Copy each line below holding "agent".

Provided data:

::::::::

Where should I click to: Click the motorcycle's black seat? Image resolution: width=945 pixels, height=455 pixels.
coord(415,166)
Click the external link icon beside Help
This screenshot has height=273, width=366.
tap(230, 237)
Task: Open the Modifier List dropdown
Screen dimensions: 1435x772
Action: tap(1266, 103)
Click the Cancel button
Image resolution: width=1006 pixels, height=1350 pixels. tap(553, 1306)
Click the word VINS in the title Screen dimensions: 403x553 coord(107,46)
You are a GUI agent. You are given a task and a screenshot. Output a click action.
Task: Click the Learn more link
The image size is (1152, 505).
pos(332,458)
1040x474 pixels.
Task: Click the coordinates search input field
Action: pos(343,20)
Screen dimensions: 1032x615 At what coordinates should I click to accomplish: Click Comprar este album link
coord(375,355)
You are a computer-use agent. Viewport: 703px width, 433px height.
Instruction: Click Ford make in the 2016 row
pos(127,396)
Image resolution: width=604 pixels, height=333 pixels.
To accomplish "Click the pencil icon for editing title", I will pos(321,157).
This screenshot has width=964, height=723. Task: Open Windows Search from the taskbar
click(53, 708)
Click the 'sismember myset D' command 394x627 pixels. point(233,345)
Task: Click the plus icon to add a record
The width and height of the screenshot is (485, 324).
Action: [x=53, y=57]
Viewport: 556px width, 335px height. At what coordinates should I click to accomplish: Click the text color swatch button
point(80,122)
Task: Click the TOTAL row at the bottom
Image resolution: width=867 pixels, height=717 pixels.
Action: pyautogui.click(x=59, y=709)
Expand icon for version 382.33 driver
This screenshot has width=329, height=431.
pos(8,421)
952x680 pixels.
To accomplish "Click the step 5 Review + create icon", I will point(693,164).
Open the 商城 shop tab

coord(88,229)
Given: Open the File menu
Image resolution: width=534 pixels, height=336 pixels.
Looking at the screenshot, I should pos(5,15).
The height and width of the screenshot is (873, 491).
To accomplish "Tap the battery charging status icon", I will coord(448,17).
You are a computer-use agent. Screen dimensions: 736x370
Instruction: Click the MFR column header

::::::::

Response:
You are a GUI agent. You are given a task and a screenshot. Output a click action.
You are a computer-use agent. Viewport: 703px width, 433px height.
You are a computer-use agent. Screen dimensions: 736x370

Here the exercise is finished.